От спокойного тона Евстигнея и я стал спокойнее.
– А где же мой стихарь? – спросил я. – Отец дьякон обещал!
– Эк тебя разбирает! Сразу и форму ему подавай! Ну и народ, ну и детушки пошли! Ладно. Будет и стихарь, если выдержишь экзамен на кадиловозжигателя!
В это время ударили в большой колокол. От первого удара, – вспомнилось мне, – нечистая сила «яже в мире» вздрагивает, от второго бежит, и после третьего над землею начинают летать ангелы, и тогда надо перекреститься.
В алтарь пришел дьякон, улыбнулся мне: ну и хорошо!
За ним отец Василий – маленький, круглый, чернобородый. Я подошел к нему под благословение. Он слегка постучал по моей голове костяшками пальцев и сказал:
– Служи и не балуй! Все должно быть благообразно и по чину.
Началось всенощное бдение. Перед этим кадили алтарь, а затем, после дьяконского возгласа, запели «Благослови душе моя, Господа». Особенно понравились мне слова: «На горах станут воды, дивны дела Твоя Господи, вся премудростию сотворил еси». Когда запели «Блажен муж, иже не иде на совет нечестивых… Работайте Господеви со страхом, и радуйтеся Ему с трепетом», я перекрестился и подумал, что эти слова относятся к тем, кто служит у Божьего престола, и опять перекрестился.

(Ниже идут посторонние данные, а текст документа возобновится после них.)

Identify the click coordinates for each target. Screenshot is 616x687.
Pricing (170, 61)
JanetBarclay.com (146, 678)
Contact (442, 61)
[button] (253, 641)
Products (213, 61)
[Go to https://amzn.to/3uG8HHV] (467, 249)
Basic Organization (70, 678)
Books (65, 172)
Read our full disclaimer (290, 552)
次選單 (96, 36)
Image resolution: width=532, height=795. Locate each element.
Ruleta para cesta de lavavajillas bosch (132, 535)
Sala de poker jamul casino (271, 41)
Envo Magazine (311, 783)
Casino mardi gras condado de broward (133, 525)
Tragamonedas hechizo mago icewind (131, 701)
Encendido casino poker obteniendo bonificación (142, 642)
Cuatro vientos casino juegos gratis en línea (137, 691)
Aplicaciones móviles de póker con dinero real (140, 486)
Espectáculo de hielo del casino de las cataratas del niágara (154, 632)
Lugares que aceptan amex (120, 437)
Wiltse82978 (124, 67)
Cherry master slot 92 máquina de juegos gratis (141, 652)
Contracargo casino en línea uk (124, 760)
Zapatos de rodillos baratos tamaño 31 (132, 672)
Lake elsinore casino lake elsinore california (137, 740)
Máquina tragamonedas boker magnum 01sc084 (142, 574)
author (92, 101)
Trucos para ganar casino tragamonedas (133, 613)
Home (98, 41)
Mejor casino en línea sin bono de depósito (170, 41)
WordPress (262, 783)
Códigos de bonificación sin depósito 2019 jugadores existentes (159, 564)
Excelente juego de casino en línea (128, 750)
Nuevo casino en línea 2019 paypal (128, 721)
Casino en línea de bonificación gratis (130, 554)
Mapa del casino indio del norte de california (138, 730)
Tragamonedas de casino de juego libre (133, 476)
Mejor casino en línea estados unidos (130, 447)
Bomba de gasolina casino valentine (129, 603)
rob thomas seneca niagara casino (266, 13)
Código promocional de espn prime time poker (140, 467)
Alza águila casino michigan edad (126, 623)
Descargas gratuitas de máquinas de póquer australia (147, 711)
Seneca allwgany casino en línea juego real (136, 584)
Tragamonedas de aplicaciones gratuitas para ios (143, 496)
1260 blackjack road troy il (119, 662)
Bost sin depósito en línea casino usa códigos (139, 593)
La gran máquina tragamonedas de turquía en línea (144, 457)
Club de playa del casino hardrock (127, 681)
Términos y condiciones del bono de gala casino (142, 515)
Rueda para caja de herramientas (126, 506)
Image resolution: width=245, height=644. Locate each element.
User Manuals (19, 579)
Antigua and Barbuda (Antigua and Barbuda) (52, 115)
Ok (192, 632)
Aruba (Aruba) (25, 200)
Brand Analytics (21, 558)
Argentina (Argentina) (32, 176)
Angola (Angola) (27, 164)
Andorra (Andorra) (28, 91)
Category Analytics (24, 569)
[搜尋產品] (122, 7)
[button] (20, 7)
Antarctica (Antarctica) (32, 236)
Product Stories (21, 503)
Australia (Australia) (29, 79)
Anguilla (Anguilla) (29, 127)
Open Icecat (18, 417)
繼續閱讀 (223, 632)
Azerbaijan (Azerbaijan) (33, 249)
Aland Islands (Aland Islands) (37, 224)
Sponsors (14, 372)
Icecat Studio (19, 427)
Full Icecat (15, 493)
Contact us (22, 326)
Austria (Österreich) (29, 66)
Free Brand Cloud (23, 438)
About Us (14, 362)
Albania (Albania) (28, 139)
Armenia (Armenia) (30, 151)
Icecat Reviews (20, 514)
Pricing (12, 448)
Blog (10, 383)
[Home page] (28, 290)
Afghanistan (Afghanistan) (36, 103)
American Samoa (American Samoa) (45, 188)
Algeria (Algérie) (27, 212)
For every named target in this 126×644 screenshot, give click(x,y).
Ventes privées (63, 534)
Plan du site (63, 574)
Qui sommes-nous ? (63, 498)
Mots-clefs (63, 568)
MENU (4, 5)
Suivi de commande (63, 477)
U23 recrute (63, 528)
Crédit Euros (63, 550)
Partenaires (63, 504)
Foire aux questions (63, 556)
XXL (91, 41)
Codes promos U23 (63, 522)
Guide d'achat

Когда читали на клиросе шестопсалмие[74], батюшка с дьяконом разговаривали. Мне слышно было, как батюшка спросил:
– Ты деньги-то за сорокоуст получил с Капитонихи?
– Нет еще. Обещалась на днях.
– Смотри, дьякон! Как бы она нас не обжулила. Жог-баба!
Я ничего не понял из этих отрывистых слов, но подумал: разве можно так говорить в алтаре?
После всенощной я обо всем этом рассказал матери.
– Люди они, сынок, люди, – вздохнула она, – и не то, может быть, еще увидишь и услышишь, но не осуждай. Бойся осудить человека, не разузнав его. От суесловия церковных служителей Тайны Божии не повредятся. Также сиять они будут и чистотою возвышаться. Повредится ли хлеб, если семена его орошены грешником? Человек еще не вырос, он дитя неразумное, ходит он путаными дорогами, но придет время – вырастет! Будь к людям приглядчив. Душу человека береги. Сострадай ему и умей находить в нем пшеницу среди сорной травы.